The city's eight public tertiary institutions received HK$5 billion in tuition fees for privately run programmes last year, recent data from the Education Bureau showed. Many of their schools have achieved a surplus margin of more than 10 per cent in the past few years.

'It seems they are doing even better than the electricity providers,' lawmaker Cheung Man-kwong said.

The government allows public universities to run privately funded programmes to boost access to tertiary education. The colleges offer diploma or 'sub-degree' intermediate programmes for secondary school graduates who are not eligible for degree studies. Such institutions were supposed to be non-profit, so checks should be in place to ensure students were not overcharged, and how surplus revenue was used should be monitored, legislators said.

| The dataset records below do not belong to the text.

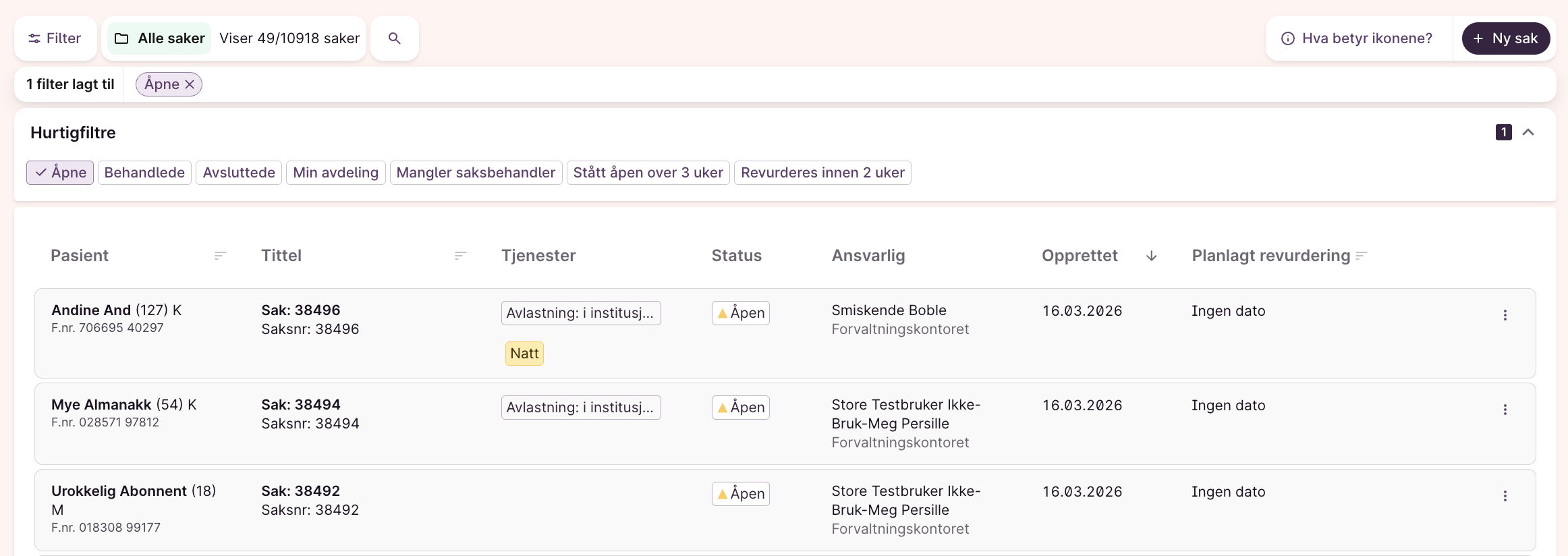Disable the Åpne quick filter
This screenshot has height=556, width=1568.
[x=61, y=173]
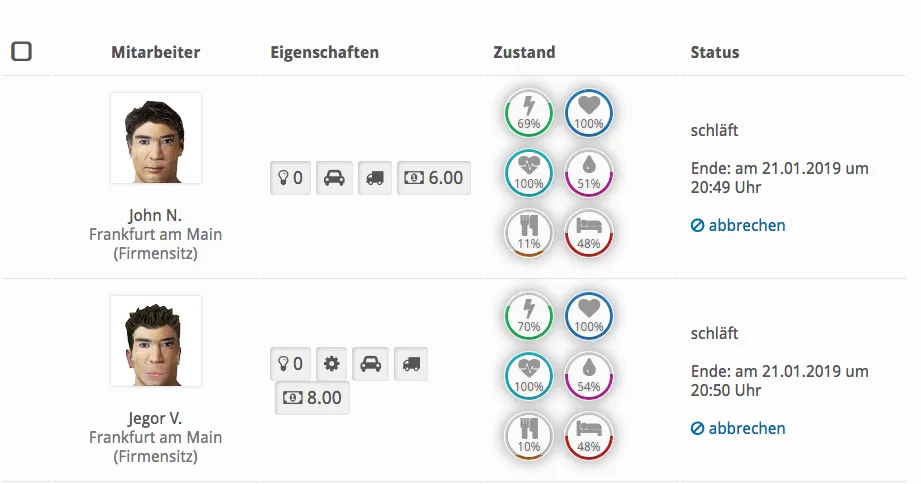Screen dimensions: 921x484
Task: Click Jegor V.'s truck license icon
Action: tap(411, 364)
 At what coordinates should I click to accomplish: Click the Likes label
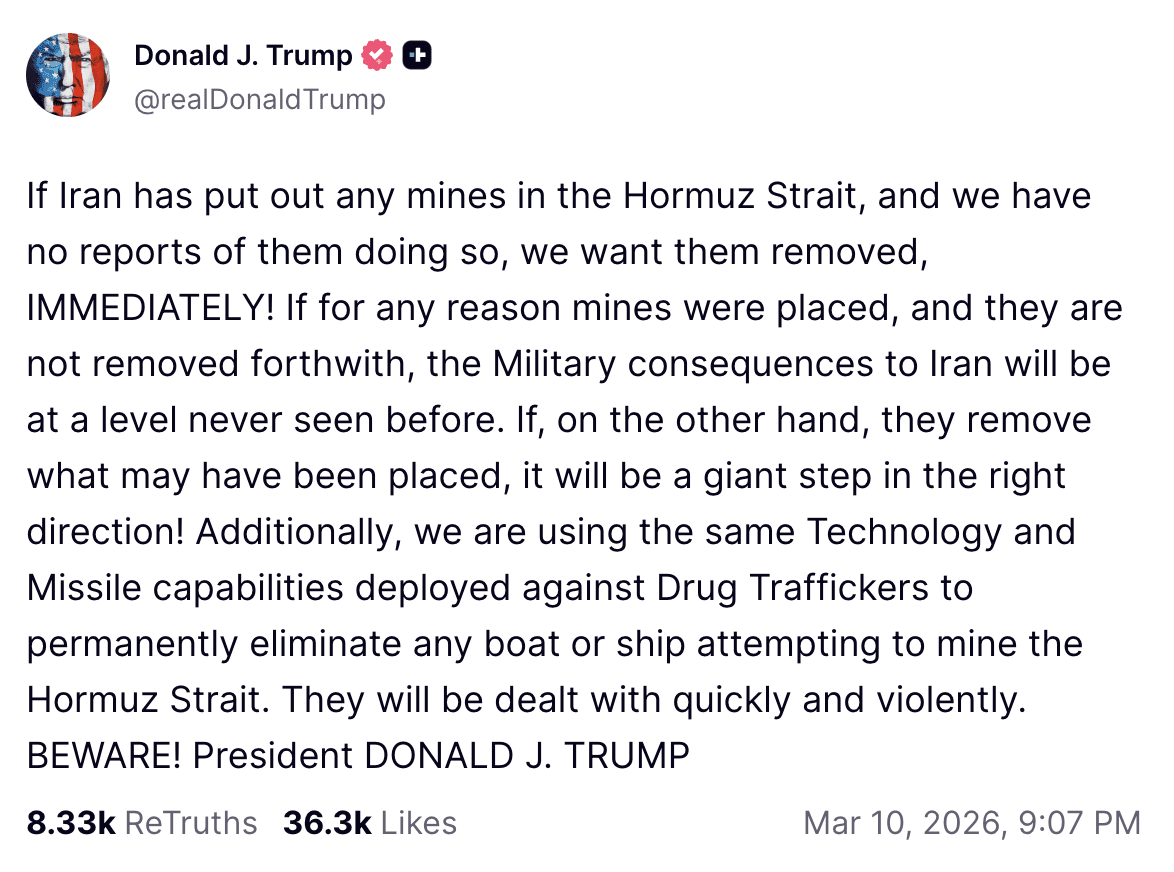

Cheung suggested the authorities consider capping the surplus derived from self-financed courses; if the surplus level was exceeded, schools would have to use the extra income on students.

Legislator Starry Lee Wai-king accused the authorities of being in the dark about continuing-education schools.

'You are relying on data provided by different universities using their own accounting standards,' she said. 'It means we don't, in fact, know what's going on.'

Legislator Albert Ho Chun-yan noted that the surplus might not reflect the true picture, as private students shared facilities with mainstream students.

Undersecretary for Education Kenneth Chen Wei-on said in response that a committee on self-financing post-secondary education had been formed to discuss ways to improve supervision of such programmes. It would hold its first meeting next month.

Meanwhile, legislator Tam Yiu-chung said direct-subsidy schools were opposed to a proposal to tighten control over their finances - such as new requirements on a reserve fund, which was allocated to the schools for a tuition-remission scheme for poor students.

Under the recently proposed control scheme, funds allocated for fee-remission schemes cannot be withdrawn for purposes that do not directly benefit students.

Permanent Secretary for Education Cherry Tse Ling Kit-ching said the remission scheme was one of the requirements that could be traced back to the beginning of the direct-subsidy scheme. 'If some schools are unhappy about it, they should consider quitting the scheme,' she said.